Four questions were raised and argued here: (a) Whether the Superior Court of Greene County had jurisdiction in the matter; (b) whether the judgment signed by Judge Oranmer is void; (c) whether the entry made on the judgment docketed canceling the judgment as to W. M. Warren had the effect of releasing the other defendants; and (d) whether, under all the evidence, such a judgment constituted a cloud on the title.

We do not consider it proper to go any deeper into the merits of these questions than may be necessary to decide as to the propriety and validity of the order continuing the injunction to the hearing. We are, however, of the opinion that the allegations and supporting evidence are sufficiently meritorious to justify the continuance of the injunction — in protection of the res — until the matters can be more fully heard and determined by the trial court.

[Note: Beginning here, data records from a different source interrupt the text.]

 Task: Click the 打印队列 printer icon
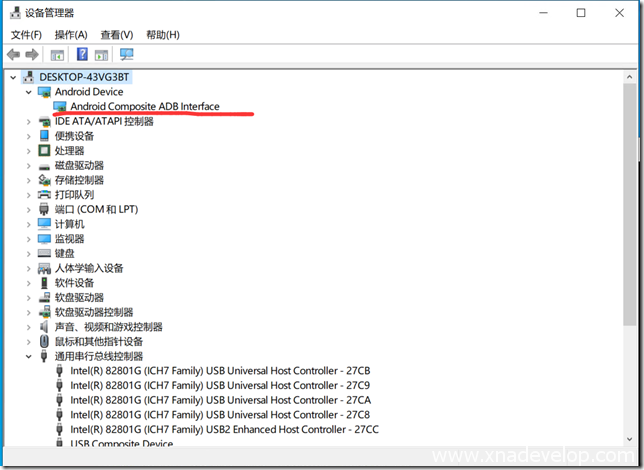45,195
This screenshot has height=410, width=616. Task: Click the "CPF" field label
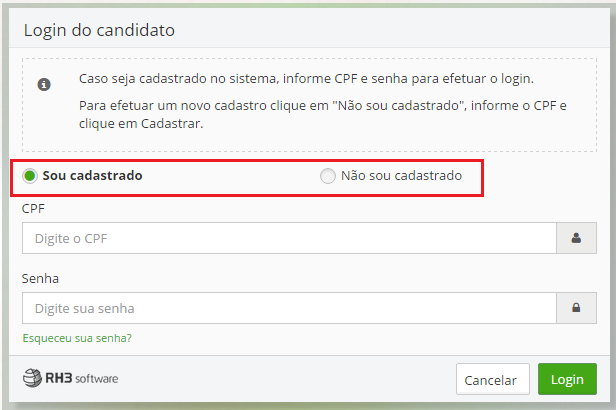click(35, 208)
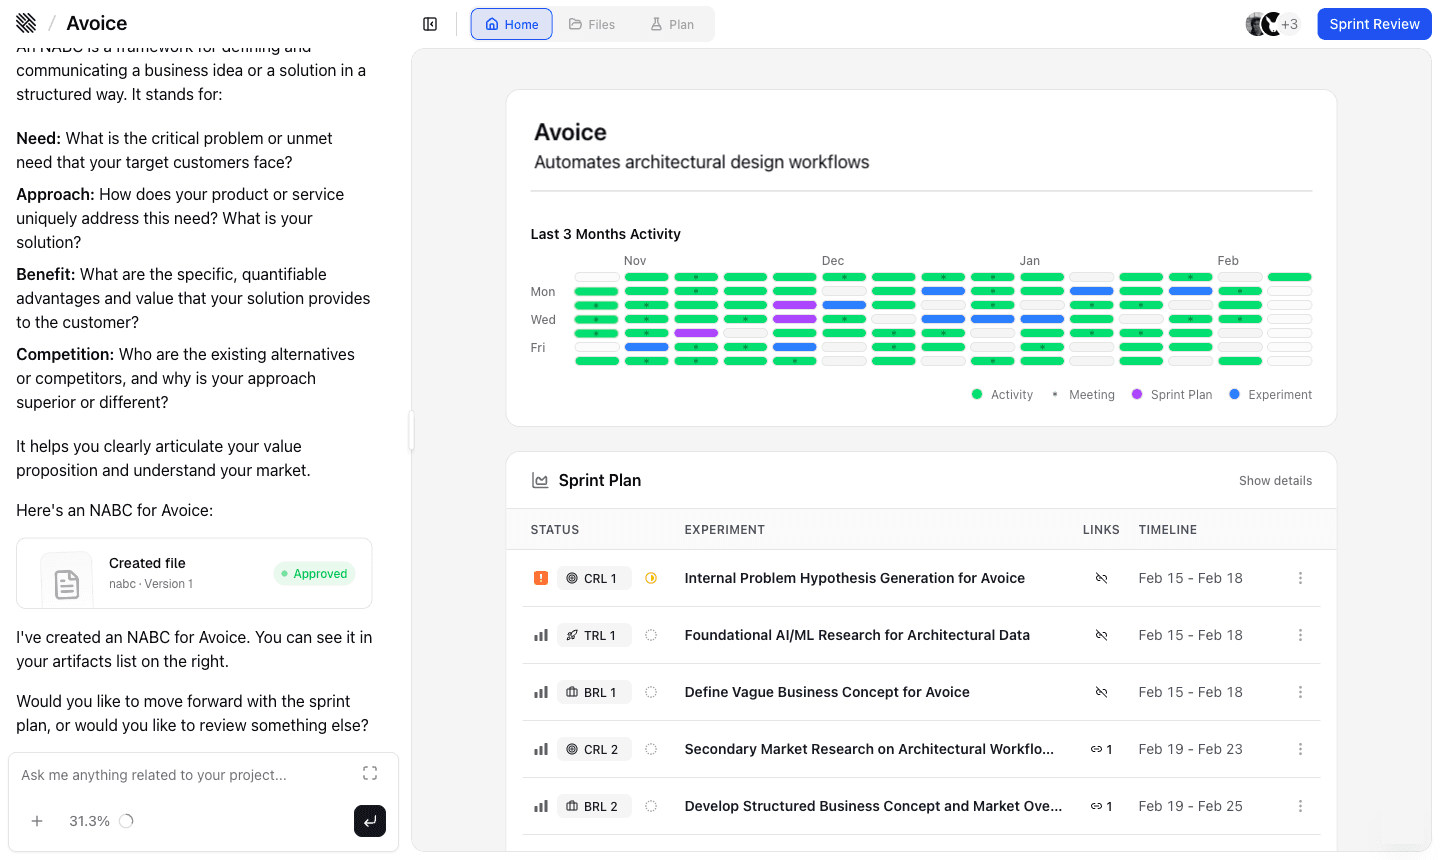Open the three-dot menu for Internal Problem Hypothesis
Viewport: 1440px width, 860px height.
1300,578
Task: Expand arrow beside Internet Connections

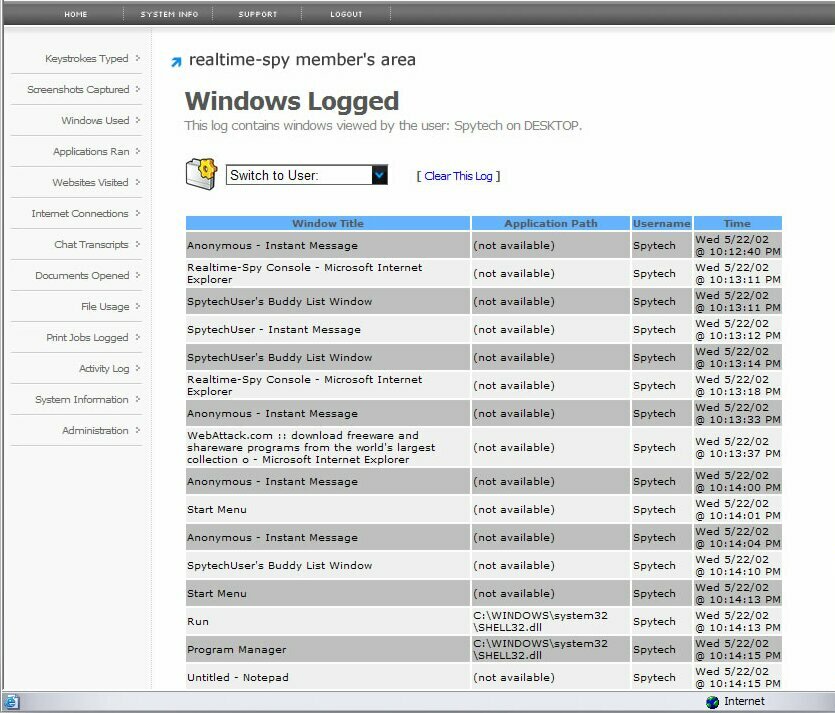Action: click(137, 213)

As to the jurisdiction of Greene County Superior Court to entertain 'this case and grant injunctive, relief, we think it proper to say that, while we leave to the court below to say upon its hearing whether the judgment here challenged is of that character, a void judgment may he attacked at any time and any place where it might injure or defeat a substantial right; Monroe v. Niven, 221 N. C., 362, 20 S. E. (2d), 311; Clark v. Carolina Homes, 189 N. C., 703, 128 S. E., 20; Hargrove v. Wilson, 148 N. C., 439, 62 S. E., 520; and, ordinarily, the aid of the law to prevent its enforcement may' be invoked in the jurisdiction where the injury is threatened.

An action to quiet title or to remove a cloud from the title is equitable in its nature, and may now be maintained to remove from the title a cloud created by the apparent lien of an invalid judgment docketed in the county where the land lies, the original statute having been enlarged by amendment to that effect by chapter 763, Public Laws of 1903. G. S., 41-10, par. 2, and historical annotations.

*552Originally, such an action could only be maintained as against a contrary claim for an interest in the land. In enlarging the statute to cover the subject indicated, the statute now provides:

“In any case in which judgment has been or shall be docketed, whether such judgment is in favor of or against the person bringing such action, or is claimed by him, or affects real estate claimed by him, or whether such judgment is in favor of or against the person against’whom such action may be brought, or is claimed by him, or affects real estate claimed by him, the lien of said judgment shall be such claim of an estate or interest in real estate as is contemplated by this section.”

Treated as such an interest or claim of interest in the land, the venue is as laid down in G. S., 1-16 (1). See further annotations G. S., 41-10.

"We have no doubt that had the sole relief sought been to declare the judgment here attacked void, an action for that purpose might have been brought in Durham County Superior Court, where the challenged judgment was rendered. This, however, does not affect the jurisdiction in the Superior Court of Greene County upon the cause of action stated in the complaint.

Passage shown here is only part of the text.